# [What you need to do]
Show every line in the entries below where the word "step" appears.

# [Recorded information]
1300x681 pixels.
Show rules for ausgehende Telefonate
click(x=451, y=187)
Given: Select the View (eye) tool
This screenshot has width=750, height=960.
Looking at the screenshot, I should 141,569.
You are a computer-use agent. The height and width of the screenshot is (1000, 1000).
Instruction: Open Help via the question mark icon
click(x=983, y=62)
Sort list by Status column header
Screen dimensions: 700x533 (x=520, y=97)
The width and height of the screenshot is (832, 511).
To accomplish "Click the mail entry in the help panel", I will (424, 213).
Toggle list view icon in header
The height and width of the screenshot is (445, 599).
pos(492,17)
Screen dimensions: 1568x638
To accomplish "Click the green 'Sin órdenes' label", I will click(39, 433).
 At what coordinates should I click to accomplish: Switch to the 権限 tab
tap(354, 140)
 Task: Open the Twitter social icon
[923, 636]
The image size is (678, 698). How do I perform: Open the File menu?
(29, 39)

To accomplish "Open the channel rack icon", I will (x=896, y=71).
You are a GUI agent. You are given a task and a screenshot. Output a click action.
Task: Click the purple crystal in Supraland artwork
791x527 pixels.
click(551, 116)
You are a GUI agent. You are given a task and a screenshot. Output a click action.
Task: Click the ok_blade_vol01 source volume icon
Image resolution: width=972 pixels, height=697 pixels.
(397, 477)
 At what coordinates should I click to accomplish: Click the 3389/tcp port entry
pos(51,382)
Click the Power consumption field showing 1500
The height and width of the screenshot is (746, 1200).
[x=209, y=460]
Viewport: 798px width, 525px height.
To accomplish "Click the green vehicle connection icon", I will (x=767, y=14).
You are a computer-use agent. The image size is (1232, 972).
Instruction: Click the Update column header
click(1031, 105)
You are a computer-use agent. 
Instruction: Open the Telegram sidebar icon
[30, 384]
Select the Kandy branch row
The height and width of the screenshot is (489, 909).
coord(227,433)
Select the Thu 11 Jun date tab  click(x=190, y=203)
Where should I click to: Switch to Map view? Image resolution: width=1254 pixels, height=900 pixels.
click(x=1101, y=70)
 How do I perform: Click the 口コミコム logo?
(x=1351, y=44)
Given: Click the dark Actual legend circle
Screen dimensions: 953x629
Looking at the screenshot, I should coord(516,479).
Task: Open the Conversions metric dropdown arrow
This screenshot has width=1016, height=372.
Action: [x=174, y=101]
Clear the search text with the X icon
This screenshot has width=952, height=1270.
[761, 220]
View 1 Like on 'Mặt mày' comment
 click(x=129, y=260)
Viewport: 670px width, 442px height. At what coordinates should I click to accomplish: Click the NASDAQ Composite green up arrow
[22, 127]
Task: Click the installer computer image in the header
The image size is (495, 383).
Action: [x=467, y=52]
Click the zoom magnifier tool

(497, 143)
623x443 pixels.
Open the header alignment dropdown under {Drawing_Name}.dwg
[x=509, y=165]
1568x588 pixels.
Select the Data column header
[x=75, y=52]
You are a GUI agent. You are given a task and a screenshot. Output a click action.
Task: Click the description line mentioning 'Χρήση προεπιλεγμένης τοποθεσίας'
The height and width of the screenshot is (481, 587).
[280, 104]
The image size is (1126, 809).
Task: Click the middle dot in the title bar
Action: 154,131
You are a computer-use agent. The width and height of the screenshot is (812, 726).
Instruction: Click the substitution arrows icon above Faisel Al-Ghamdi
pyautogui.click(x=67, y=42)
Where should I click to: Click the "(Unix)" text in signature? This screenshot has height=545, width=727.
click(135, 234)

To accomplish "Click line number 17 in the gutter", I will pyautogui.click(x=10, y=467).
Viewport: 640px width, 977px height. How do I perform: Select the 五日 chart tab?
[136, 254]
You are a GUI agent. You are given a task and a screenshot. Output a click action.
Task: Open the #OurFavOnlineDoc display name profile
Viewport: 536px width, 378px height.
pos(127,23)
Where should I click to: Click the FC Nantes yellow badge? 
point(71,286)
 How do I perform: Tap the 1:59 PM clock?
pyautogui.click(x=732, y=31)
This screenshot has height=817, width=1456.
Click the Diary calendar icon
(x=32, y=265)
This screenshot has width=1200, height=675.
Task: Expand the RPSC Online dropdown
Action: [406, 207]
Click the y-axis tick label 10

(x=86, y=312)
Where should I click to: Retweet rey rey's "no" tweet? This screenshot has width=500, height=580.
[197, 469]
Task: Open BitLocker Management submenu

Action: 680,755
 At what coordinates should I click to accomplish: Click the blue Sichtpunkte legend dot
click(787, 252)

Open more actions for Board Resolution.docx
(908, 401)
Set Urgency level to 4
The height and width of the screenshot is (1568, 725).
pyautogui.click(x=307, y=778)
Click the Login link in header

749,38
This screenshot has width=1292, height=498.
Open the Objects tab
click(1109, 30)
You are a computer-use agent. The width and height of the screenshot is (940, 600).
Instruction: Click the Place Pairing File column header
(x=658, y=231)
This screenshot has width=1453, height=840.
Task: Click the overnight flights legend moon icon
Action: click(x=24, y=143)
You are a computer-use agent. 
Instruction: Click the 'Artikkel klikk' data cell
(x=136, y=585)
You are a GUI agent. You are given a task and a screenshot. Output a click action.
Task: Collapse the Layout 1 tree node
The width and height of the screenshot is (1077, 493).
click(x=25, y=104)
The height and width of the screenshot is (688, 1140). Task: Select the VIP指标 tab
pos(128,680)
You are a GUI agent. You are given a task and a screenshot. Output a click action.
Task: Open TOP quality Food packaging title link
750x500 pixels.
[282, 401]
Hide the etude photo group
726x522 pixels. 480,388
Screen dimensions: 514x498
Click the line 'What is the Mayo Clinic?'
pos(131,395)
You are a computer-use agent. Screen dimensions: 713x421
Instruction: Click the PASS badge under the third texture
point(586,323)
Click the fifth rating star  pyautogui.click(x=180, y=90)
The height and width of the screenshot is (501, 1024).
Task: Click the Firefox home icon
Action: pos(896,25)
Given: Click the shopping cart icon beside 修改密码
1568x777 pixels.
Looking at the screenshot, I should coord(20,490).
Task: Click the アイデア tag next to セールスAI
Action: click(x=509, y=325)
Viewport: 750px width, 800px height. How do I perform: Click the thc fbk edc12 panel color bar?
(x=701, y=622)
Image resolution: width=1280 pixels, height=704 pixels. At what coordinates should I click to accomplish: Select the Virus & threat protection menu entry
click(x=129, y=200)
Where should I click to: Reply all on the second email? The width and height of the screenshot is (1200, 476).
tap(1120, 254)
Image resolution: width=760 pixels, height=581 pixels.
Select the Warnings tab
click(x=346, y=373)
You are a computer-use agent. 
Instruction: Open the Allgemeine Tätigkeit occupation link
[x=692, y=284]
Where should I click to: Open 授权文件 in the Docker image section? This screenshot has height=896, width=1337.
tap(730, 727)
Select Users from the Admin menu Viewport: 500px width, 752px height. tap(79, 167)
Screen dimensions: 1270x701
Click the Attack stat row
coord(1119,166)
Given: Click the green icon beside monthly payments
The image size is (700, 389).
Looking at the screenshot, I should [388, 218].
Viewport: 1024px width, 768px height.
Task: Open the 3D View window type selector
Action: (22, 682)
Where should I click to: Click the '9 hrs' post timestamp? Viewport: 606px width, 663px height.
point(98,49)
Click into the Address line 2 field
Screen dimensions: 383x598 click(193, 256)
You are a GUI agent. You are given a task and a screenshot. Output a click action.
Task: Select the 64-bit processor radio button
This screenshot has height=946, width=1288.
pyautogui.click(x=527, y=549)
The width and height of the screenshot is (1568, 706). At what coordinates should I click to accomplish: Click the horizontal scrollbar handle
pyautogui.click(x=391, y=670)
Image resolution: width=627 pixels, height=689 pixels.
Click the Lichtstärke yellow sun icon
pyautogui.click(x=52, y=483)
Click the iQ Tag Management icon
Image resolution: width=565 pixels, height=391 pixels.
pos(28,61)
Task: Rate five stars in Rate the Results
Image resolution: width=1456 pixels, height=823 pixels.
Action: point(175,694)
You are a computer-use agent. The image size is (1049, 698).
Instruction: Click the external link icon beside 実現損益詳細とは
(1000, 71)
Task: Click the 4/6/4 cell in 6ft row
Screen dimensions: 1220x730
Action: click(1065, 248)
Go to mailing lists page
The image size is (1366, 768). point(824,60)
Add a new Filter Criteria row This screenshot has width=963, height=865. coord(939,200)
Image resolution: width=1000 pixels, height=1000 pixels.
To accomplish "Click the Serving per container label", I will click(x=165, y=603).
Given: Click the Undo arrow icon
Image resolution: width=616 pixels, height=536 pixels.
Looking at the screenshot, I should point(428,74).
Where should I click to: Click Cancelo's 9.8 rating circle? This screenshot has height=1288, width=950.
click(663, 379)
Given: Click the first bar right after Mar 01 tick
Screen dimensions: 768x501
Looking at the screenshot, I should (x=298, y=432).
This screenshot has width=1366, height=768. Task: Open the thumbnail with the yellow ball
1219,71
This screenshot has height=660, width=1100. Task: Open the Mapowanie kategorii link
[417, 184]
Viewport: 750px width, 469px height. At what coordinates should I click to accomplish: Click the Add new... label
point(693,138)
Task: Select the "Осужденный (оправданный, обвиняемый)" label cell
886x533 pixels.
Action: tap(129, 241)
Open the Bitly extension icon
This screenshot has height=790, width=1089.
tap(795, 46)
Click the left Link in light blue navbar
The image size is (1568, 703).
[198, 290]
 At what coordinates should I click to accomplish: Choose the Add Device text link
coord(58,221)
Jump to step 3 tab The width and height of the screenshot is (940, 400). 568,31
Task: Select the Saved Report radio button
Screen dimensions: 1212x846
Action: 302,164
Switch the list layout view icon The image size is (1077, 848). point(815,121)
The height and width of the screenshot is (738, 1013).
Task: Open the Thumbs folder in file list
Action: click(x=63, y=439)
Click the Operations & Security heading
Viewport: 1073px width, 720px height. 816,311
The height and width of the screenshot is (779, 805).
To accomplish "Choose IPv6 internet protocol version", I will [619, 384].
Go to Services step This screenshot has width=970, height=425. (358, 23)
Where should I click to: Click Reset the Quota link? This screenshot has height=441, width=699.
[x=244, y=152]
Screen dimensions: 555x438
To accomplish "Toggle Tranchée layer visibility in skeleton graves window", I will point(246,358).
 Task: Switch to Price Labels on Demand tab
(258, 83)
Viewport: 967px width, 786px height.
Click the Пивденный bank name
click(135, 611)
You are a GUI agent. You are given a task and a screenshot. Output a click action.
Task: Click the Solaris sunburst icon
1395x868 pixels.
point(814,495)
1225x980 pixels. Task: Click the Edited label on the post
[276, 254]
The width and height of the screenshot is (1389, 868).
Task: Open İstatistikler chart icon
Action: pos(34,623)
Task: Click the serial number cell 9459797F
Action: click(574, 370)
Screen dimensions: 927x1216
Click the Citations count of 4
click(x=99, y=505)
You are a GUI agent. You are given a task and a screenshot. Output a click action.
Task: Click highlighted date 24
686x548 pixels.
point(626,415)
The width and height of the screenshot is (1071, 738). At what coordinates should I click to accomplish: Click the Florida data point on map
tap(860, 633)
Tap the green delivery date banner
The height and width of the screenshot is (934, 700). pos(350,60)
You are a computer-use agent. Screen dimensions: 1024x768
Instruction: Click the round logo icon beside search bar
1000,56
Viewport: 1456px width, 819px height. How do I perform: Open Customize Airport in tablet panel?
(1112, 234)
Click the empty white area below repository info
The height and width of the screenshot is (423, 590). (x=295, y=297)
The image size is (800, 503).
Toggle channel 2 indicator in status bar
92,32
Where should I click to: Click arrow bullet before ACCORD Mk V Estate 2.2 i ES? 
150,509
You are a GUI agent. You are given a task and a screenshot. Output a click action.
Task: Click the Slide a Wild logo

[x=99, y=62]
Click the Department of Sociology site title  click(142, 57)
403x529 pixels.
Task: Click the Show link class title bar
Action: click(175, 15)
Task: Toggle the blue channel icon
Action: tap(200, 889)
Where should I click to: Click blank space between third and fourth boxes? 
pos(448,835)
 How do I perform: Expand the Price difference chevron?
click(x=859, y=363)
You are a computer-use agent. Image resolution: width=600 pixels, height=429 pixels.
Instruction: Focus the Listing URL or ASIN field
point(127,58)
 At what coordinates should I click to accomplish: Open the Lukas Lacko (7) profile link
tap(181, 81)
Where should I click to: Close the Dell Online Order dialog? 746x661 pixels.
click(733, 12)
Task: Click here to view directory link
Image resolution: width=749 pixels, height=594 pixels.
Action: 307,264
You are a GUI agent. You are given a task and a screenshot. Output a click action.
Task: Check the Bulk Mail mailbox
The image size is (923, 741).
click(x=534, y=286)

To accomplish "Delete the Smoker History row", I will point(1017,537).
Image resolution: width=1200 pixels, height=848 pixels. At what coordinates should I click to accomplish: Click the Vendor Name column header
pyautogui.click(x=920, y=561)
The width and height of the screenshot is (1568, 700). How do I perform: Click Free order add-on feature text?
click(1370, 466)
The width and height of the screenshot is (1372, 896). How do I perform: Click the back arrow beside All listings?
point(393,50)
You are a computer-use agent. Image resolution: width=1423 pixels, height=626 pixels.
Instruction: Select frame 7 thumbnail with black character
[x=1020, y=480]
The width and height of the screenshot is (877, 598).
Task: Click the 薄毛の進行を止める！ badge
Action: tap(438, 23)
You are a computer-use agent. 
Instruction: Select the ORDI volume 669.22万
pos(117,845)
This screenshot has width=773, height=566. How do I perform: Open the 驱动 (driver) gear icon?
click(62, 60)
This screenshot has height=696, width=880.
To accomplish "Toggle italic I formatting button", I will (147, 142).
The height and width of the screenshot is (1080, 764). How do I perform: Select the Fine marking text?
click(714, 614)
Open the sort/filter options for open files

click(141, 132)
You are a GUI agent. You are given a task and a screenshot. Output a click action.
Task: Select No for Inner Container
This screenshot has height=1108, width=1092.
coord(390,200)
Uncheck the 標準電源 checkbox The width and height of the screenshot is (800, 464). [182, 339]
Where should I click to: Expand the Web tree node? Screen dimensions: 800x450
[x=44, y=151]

# [Task answer]
Jump to step 3 tab The width and height of the screenshot is (940, 400). 568,31
Go to Services step This screenshot has width=970, height=425. (358, 23)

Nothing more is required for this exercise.